In 2018, the Milan fashion house Dolce & Gabbana, released promotional videos that were part of the #DGLovesChina campaign to try to gain a foothold in the Asian market, which would conclude with a fashion show in Shanghai. One of these videos consisted of an Asian model trying to eat a pizza with chopsticks, images that ridiculed Asian culture, despite the fact that the campaign was launched to the contrary purpose.
This generated an endless stream of negative comments on social media against Dolce & Gabbana, which got worse when Diet Prada, two US fashion bloggers, posted on their Instagram account a series of private messages sent from the account of one of the designers, Stefano Gabbana, all of them of a racist nature towards the Asian community, causing the immediate cancellation of the
fashion show that the Italian firm had planned to hold in China.
As a consequence, the founders of Diet Prada have been secretly battling a lawsuit filed by the designers of Dolce & Gabbana holding them responsible for all the losses the brand itself has incurred since then.
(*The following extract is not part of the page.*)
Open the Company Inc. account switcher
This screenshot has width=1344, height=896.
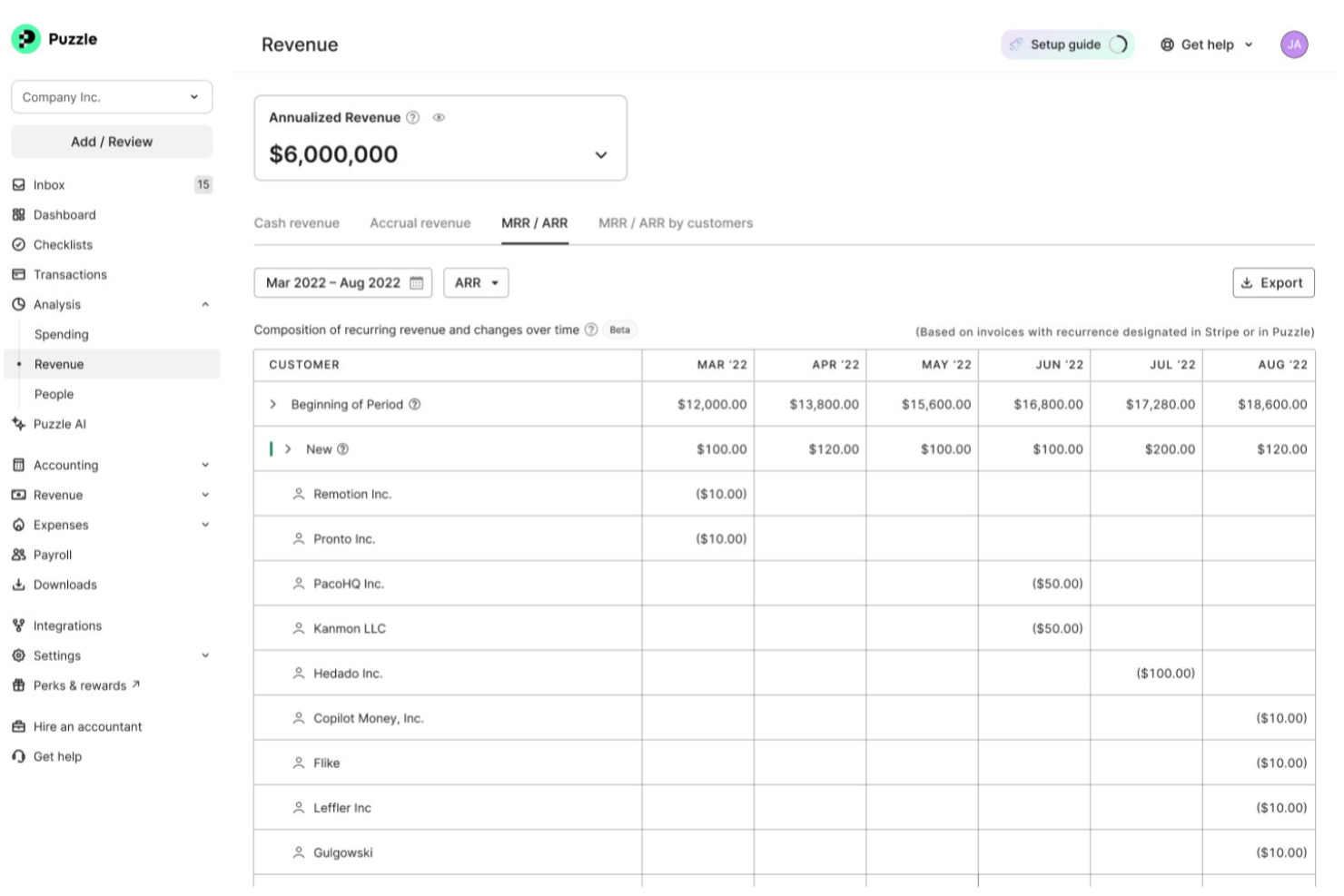(x=111, y=96)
The initial claim was for 3 million euros for Dolce & Gabbana itself in damages as a result of the controversy. An amount that has since been increased to 450 million euros. More than 8.6 million euros for the cancellation of the Shanghai show, another 8.6 million euros for staff expenditures and 89.6 million euros for lost Asian sales from November 2018-March 2019.
Diet Prada, who is being represented by the non-profit organization Fashion Law Institute of the Fordham School of Law through a pro bono clinical program, filed a response to the lawsuit. In fact, the institute’s mission is to help those working to hold the fashion industry to high ethical standards, to defend the right to freedom of expression, and to promote diversity, equity and inclusion”.